REQUIREMENT: Pictures stay out. Everything else in the entries is copied exactly.

-------- DATA IN THIS EXERCISE --------

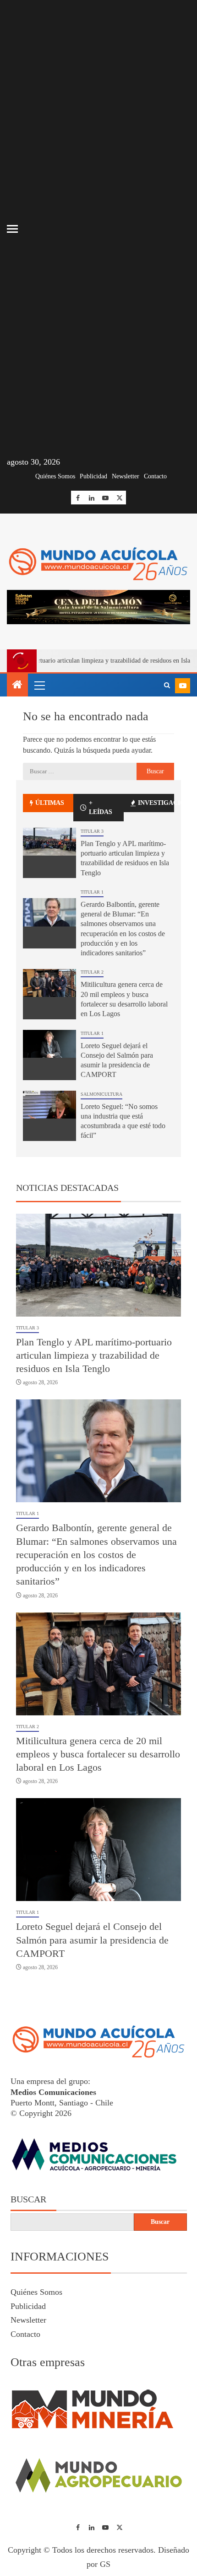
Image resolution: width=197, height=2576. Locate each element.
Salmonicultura (101, 1094)
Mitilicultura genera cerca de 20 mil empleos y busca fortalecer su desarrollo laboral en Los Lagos (98, 1754)
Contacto (155, 476)
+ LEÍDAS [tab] (100, 807)
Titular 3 (92, 831)
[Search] (167, 685)
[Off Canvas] (12, 229)
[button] (39, 685)
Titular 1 (92, 891)
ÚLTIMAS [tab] (49, 802)
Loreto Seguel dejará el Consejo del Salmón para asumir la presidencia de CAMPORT (92, 1940)
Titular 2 (92, 972)
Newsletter (125, 476)
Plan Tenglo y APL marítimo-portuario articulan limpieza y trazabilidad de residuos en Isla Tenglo (94, 1355)
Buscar (28, 2199)
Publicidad (93, 476)
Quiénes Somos (55, 476)
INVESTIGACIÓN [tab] (156, 802)
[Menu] (39, 685)
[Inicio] (17, 685)
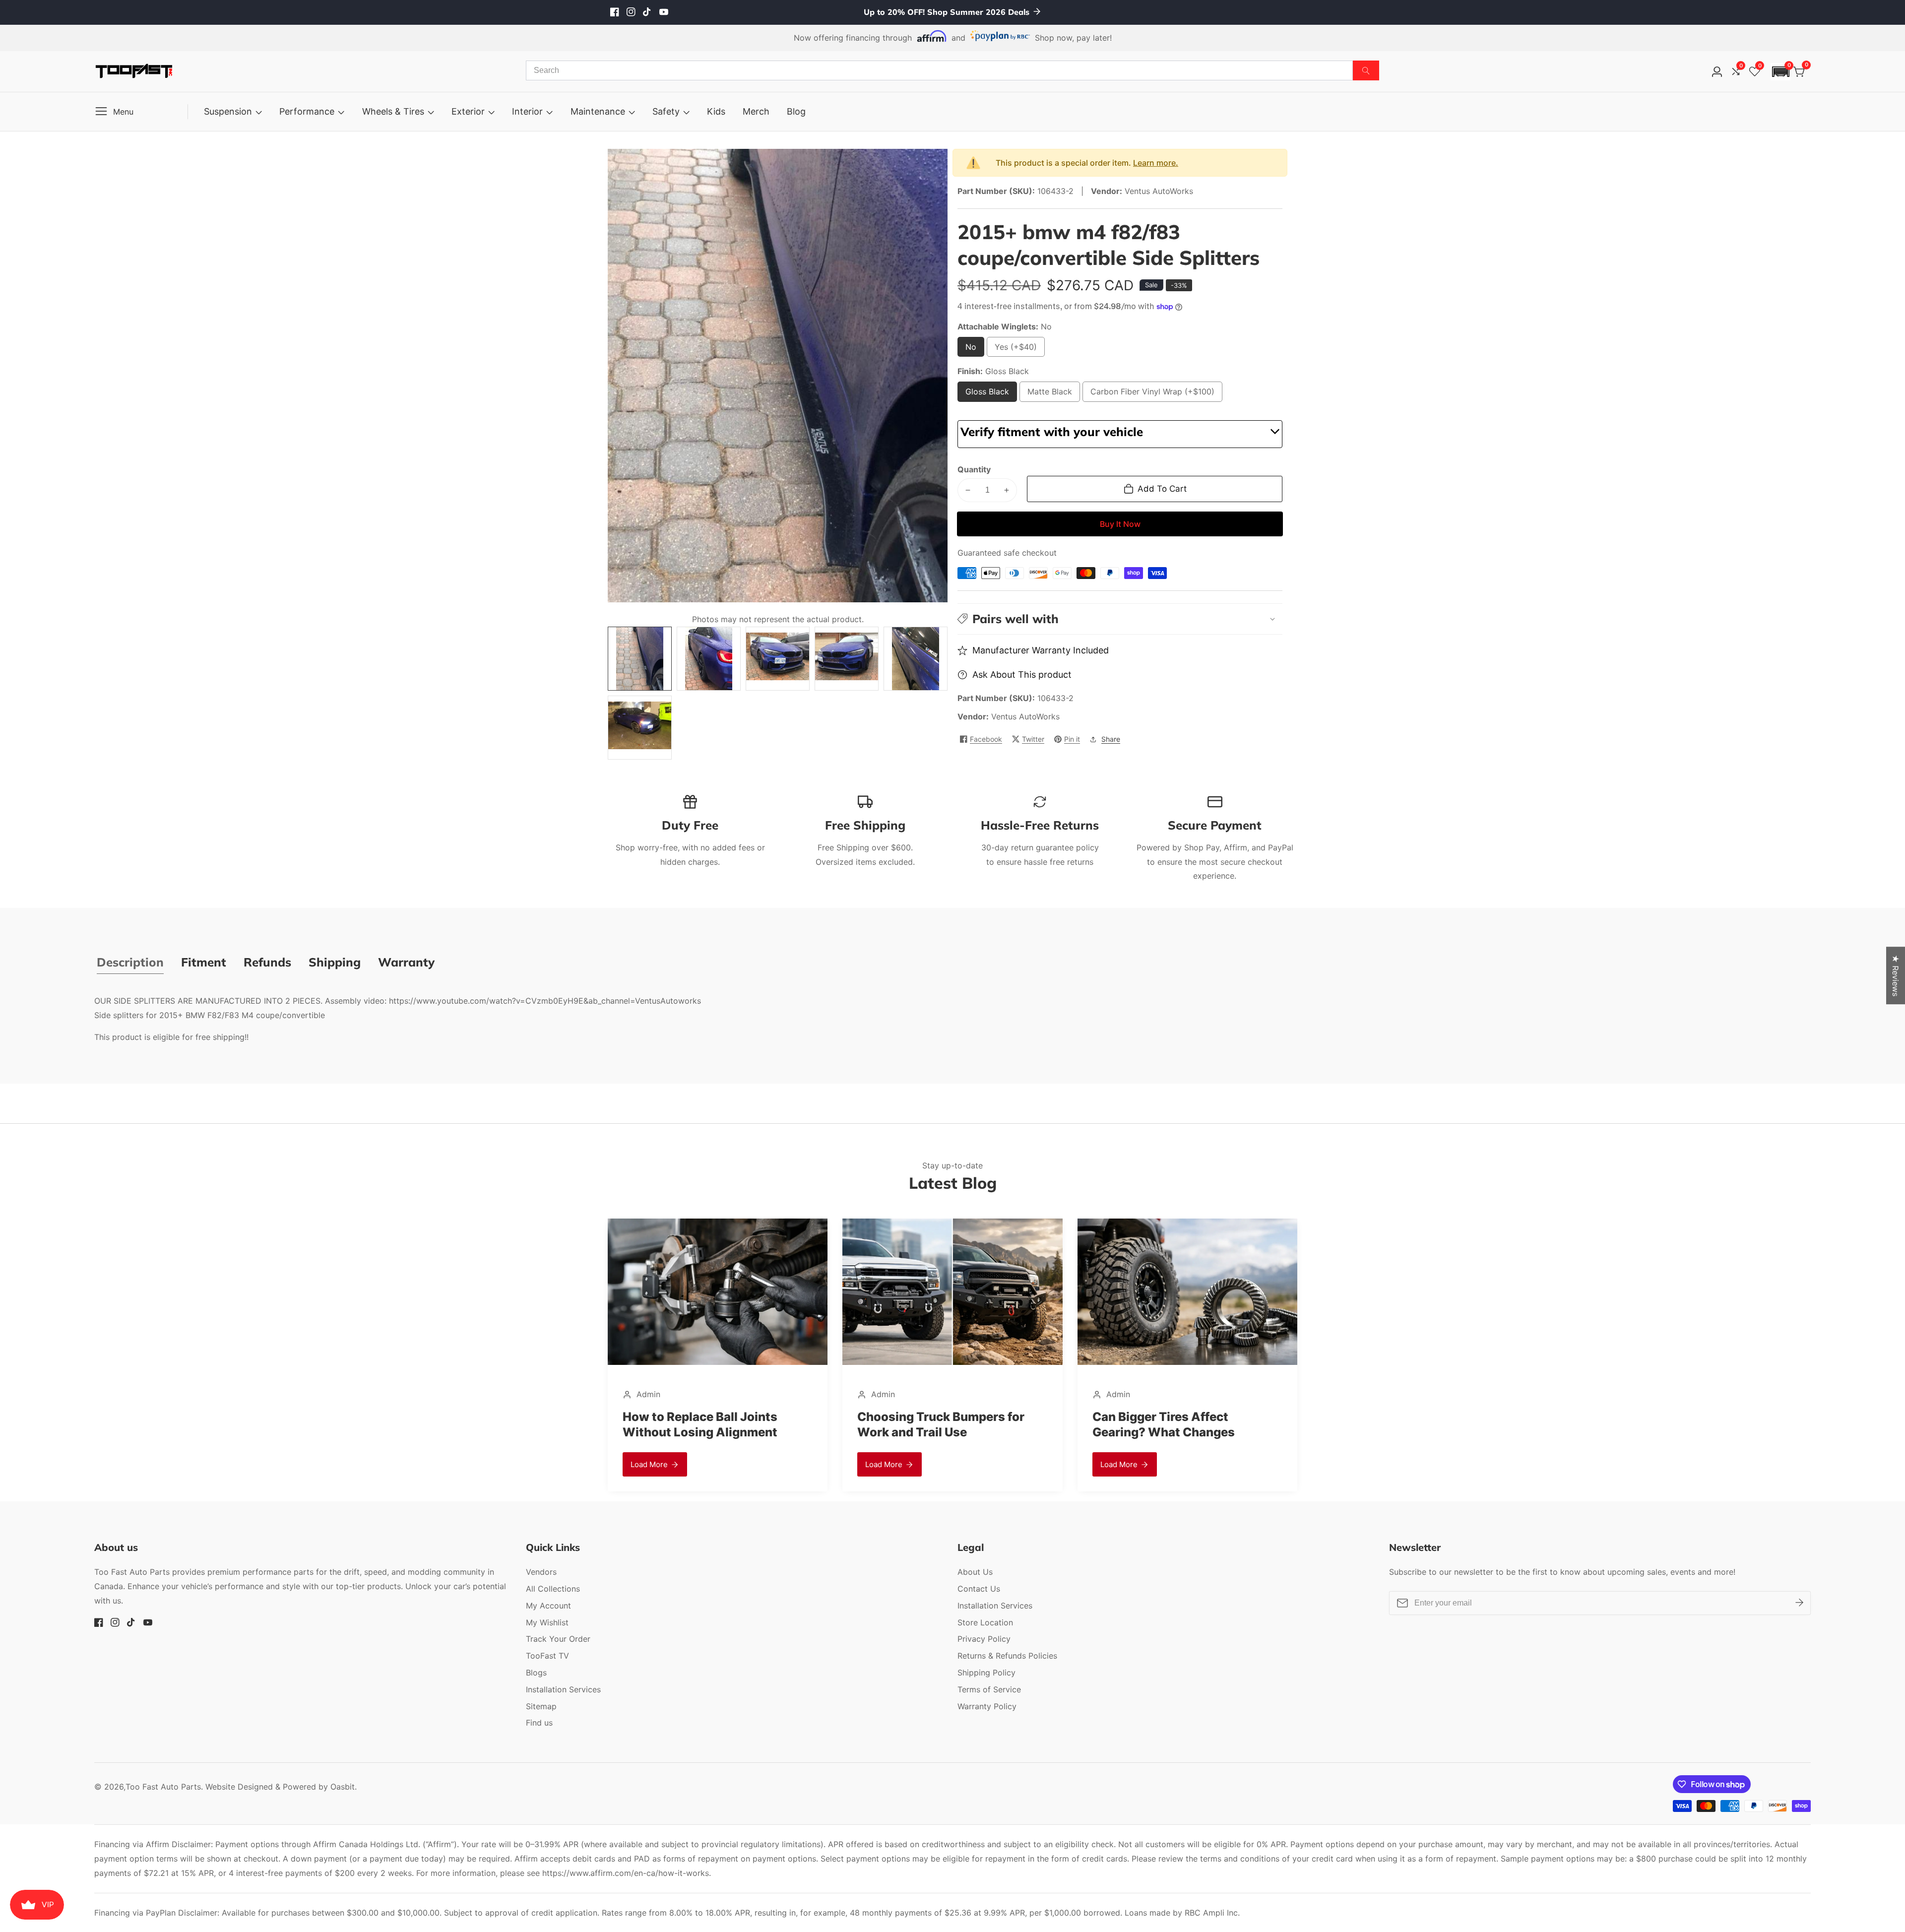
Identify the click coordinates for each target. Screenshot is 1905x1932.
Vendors (541, 1572)
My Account (548, 1605)
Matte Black (1049, 394)
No (973, 349)
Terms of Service (989, 1689)
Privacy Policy (984, 1639)
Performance (306, 111)
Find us (539, 1723)
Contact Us (978, 1589)
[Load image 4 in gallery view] (847, 659)
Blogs (536, 1672)
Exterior (468, 111)
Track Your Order (558, 1639)
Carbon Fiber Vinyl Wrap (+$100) (1152, 394)
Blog (796, 111)
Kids (716, 111)
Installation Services (563, 1689)
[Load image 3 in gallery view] (778, 659)
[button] (1780, 71)
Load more (649, 1464)
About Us (975, 1572)
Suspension (228, 111)
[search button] (1366, 70)
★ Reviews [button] (1896, 975)
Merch (756, 111)
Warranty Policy (986, 1706)
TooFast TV (547, 1656)
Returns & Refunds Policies (1007, 1656)
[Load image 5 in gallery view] (916, 659)
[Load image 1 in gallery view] (640, 659)
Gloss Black (987, 394)
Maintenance (598, 111)
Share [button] (1110, 739)
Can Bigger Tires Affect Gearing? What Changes (928, 1424)
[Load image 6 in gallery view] (640, 728)
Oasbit (342, 1787)
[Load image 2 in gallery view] (709, 659)
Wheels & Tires (393, 111)
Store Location (985, 1622)
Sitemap (541, 1706)
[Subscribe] (1799, 1603)
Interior (527, 111)
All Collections (553, 1589)
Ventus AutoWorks (1025, 716)
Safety (666, 111)
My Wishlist (547, 1622)
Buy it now (1120, 524)
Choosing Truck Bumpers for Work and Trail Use (706, 1424)
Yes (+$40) (1018, 349)
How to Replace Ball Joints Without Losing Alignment (1169, 1424)
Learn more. (1155, 163)
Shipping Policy (986, 1672)
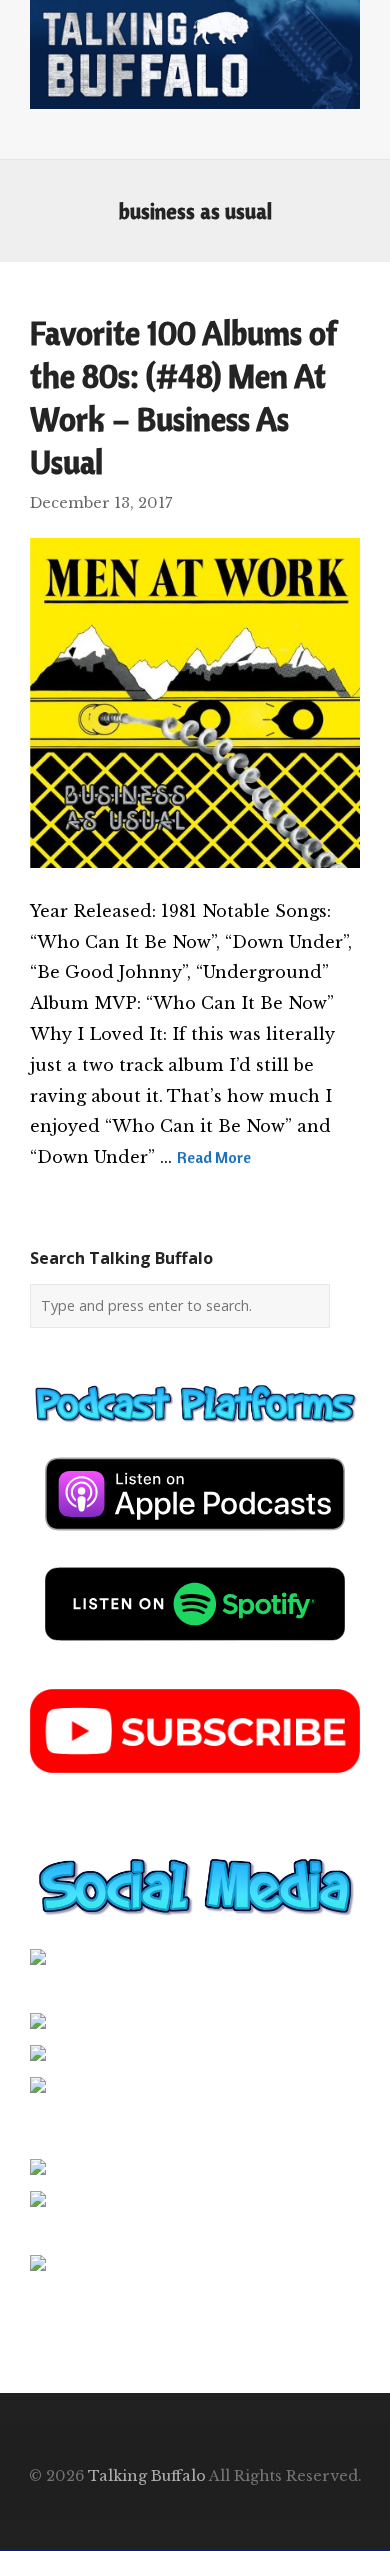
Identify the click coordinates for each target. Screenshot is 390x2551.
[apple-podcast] (195, 1538)
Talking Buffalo (147, 2476)
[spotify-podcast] (195, 1648)
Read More (214, 1157)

--------

RESPONSE TO THIS EXERCISE:
Image resolution: width=197, height=2576. Locate each element.
Salmonicultura (101, 1094)
Mitilicultura genera cerca de 20 mil empleos y busca fortalecer su desarrollo laboral en Los Lagos (98, 1754)
Contacto (155, 476)
+ LEÍDAS [tab] (100, 807)
Titular 3 (92, 831)
[Search] (167, 685)
[Off Canvas] (12, 229)
[button] (39, 685)
Titular 1 (92, 891)
ÚLTIMAS [tab] (49, 802)
Loreto Seguel dejará el Consejo del Salmón para asumir la presidencia de CAMPORT (92, 1940)
Titular 2 (92, 972)
Newsletter (125, 476)
Plan Tenglo y APL marítimo-portuario articulan limpieza y trazabilidad de residuos en Isla Tenglo (94, 1355)
Buscar (28, 2199)
Publicidad (93, 476)
Quiénes Somos (55, 476)
INVESTIGACIÓN [tab] (156, 802)
[Menu] (39, 685)
[Inicio] (17, 685)
Identify the click coordinates for each target. Screenshot is 1905x1932.
Vendors (541, 1572)
My Account (548, 1605)
Matte Black (1049, 394)
No (973, 349)
Terms of Service (989, 1689)
Privacy Policy (984, 1639)
Performance (306, 111)
Find us (539, 1723)
Contact Us (978, 1589)
[Load image 4 in gallery view] (847, 659)
Blogs (536, 1672)
Exterior (468, 111)
Track Your Order (558, 1639)
Carbon Fiber Vinyl Wrap (+$100) (1152, 394)
Blog (796, 111)
Kids (716, 111)
Installation Services (563, 1689)
[Load image 3 in gallery view] (778, 659)
[button] (1780, 71)
Load more (649, 1464)
About Us (975, 1572)
Suspension (228, 111)
[search button] (1366, 70)
★ Reviews [button] (1896, 975)
Merch (756, 111)
Warranty Policy (986, 1706)
TooFast TV (547, 1656)
Returns & Refunds Policies (1007, 1656)
[Load image 5 in gallery view] (916, 659)
[Load image 1 in gallery view] (640, 659)
Gloss Black (987, 394)
Maintenance (598, 111)
Share [button] (1110, 739)
Can Bigger Tires Affect Gearing? What Changes (928, 1424)
[Load image 6 in gallery view] (640, 728)
Oasbit (342, 1787)
[Load image 2 in gallery view] (709, 659)
Wheels & Tires (393, 111)
Store Location (985, 1622)
Sitemap (541, 1706)
[Subscribe] (1799, 1603)
Interior (527, 111)
All Collections (553, 1589)
Ventus AutoWorks (1025, 716)
Safety (666, 111)
My Wishlist (547, 1622)
Buy it now (1120, 524)
Choosing Truck Bumpers for Work and Trail Use (706, 1424)
Yes (+$40) (1018, 349)
How to Replace Ball Joints Without Losing Alignment (1169, 1424)
Learn more. (1155, 163)
Shipping Policy (986, 1672)
Identify the click coordinates for each target. Screenshot is 390x2551.
[apple-podcast] (195, 1538)
Talking Buffalo (147, 2476)
[spotify-podcast] (195, 1648)
Read More (214, 1157)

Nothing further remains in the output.